Napolitano-Berlusconi: ultimatum sui decreti

ROMA – Silvio Berlusconi fa un passo indietro, almeno ufficialmente, di fronte al clamoroso stop di Giorgio Napolitano al decreto-legge Milleproroghe, provvedimento che era ormai in dirittura d’arrivo a Montecitorio. Non va il metodo, che elude l’esame preventivo del Colle, né la dilatazione abnorme dei contenuti, ha scritto il Capo dello Stato. Condivido i rilievi e ne terrò conto, ha risposto il presidente del Consiglio nel corso di un faccia a faccia di 30 minuti al Quirinale convocato dopo l’invio di una lettera di richiamo del presidente della Repubblica per vari aspetti senza precedenti. Il premier avrebbe assicurato il suo impegno a modificare il testo ma avrebbe anche fatto presenti le possibili obiezioni del ministro dell’economia Giulio Tremonti, che ha voluto l’attuale maxiemendamento.

Non era finora successo che il capo dello Stato dichiarasse così apertamente che una legge all’esame del parlamento apparisse talmente in contrasto con la Costituzione da renderne probabile la mancata promulgazione. Finora questi avvisi erano affidati alla diplomazia politica segreta e alla moral suasion, e quando queste vie non producevano effetti il presidente della Repubblica lo faceva sapere promulgando a malincuore e con rammarico il provvedimento e sottolineando con la matita blu le forzature di metodo, di sostanza e di incoerenza. E’ accaduto più volte. Il richiamo più forte di questo genere, un vero e proprio ultimatum, risale al 22 maggio 2010 ed è citato nella lettera odierna.

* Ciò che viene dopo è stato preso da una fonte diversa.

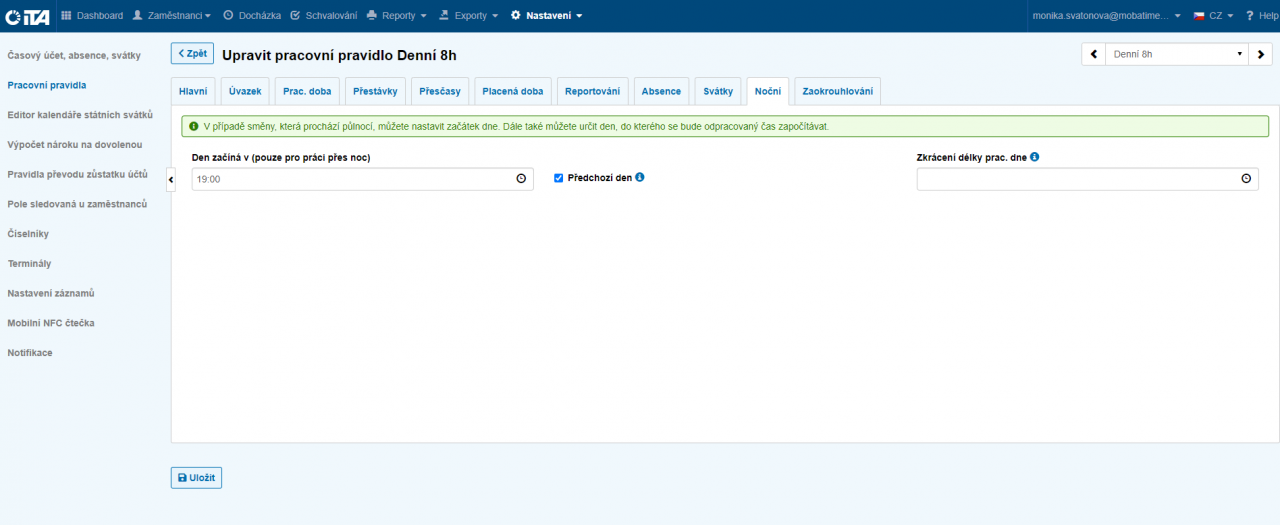Expand the Zaměstnanci menu
The height and width of the screenshot is (525, 1280).
(172, 16)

”La preoccupazione per i rischi che può comportare la decadenza di un determinato decreto-legge non potrà ulteriormente trattenermi dall’esercitare la facoltà di rinvio alle Camere della relativa legge di conversione”, scrisse Napolitano promulgando il decreto legge incentivi in cui erano state inserite, senza il suo consenso, materie disparate ed eterogenee fra cui la sanatoria per le quote latte.
Qualche settimana prima, il capo dello Stato aveva rinviato alle Camere la legge sull’arbitrato nelle cause di lavoro ritenendola ”incoerente” con la legislazione vigente.

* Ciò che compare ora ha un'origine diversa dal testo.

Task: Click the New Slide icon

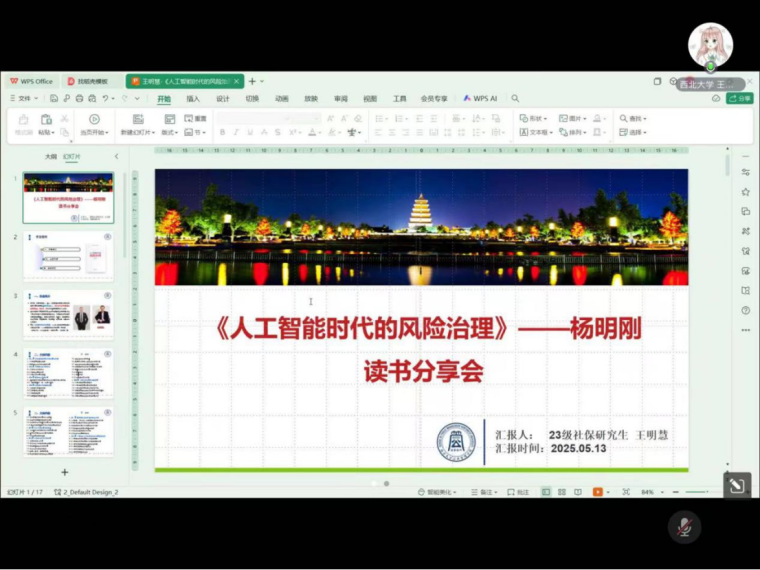Action: coord(137,120)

Il richiamo di Napolitano è molto forte, e perciò egli stesso ci tiene a motivarlo come la scelta del male minore. Avrebbe potuto aspettare l’approvazione e poi calare la mannaia del rifiuto della promulgazione. Invece, segnalando le pecche ha dato a governo e Parlamento l’opportunità di rimettere in extremis il provvedimento sui binari della Costituzione. Come? Fra le righe il presidente lo dice: riportando il testo al contenuto originario da lui autorizzato ed inserendovi al più le modifiche ”che si ritengano conformi ai principi costituzionali”. Da qui l’ipotesi di un maxi-emendamento. Ma c’è da tenere conto del consenso di chi non vorrebbe mollare la ‘zavorra’ e anche di una corsa contro il tempo, perchè il dl dovrebbe ripassare anche del Senato entro il primo marzo.

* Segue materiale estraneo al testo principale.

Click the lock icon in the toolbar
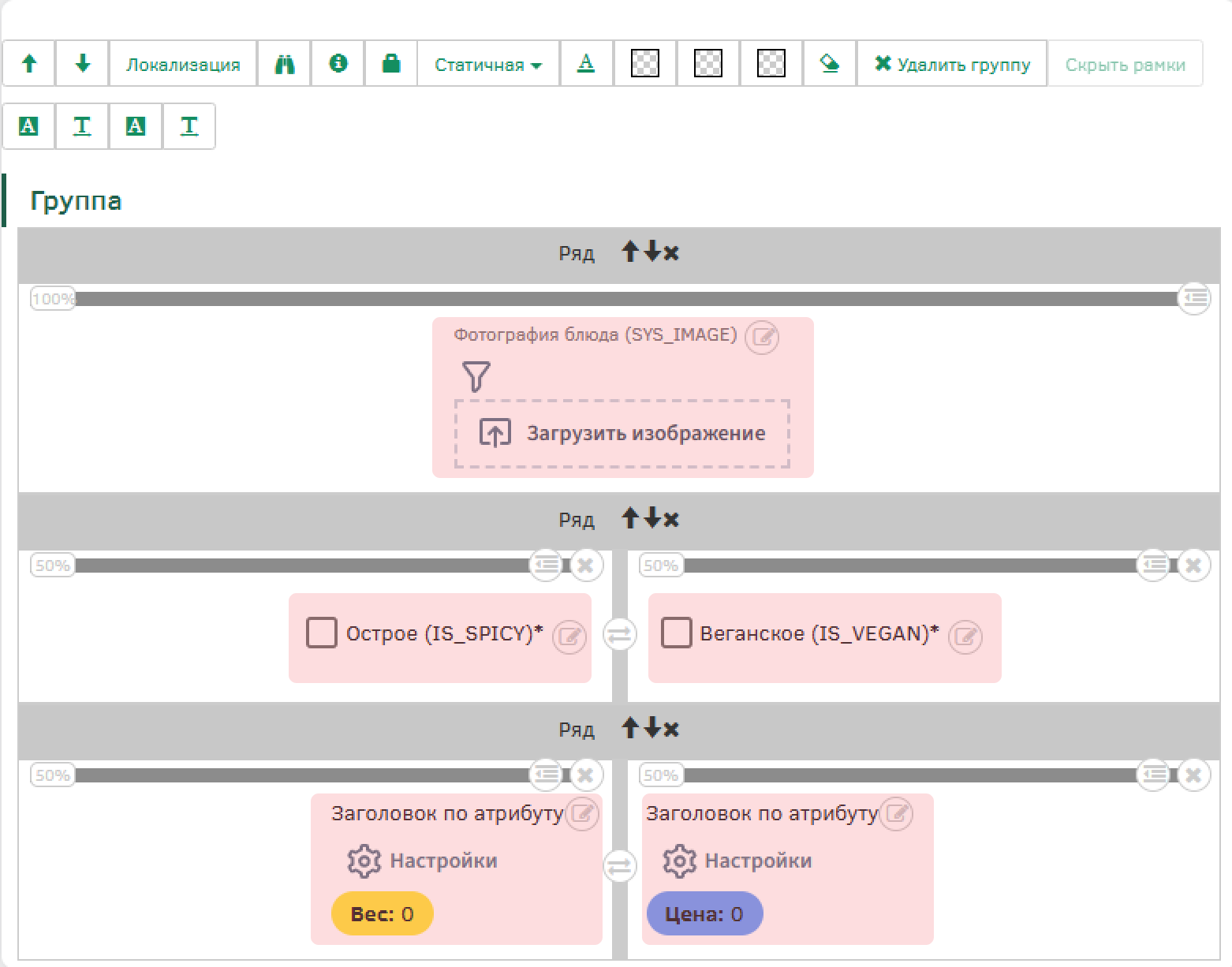 tap(391, 64)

La mossa odierna non abbassa comunque la tensione fra i due presidenti. Esprime l’estrema preoccupazione di Napolitano per i rischi di ‘deriva’ del paese, di una delegittimazione delle istituzioni che può attuarsi a forza di strappi, di conflitti, di contrapposizioni e di deroghe valori, principi, procedure fissati dalla Costituzione. Nel faccia a faccia di ieri, secondo le fonti del Quirinale, Berlusconi ha anche ragguagliato Napolitano sulla situazione in Libia e sui programmi del governo per accogliere i profughi e per rimpatriare gli italiani. Sulla materia si è registrata una comunità di vedute. Si è parlato anche di economia e del viaggio che il Capo dello Stato farà in Germania giovedì e venerdì.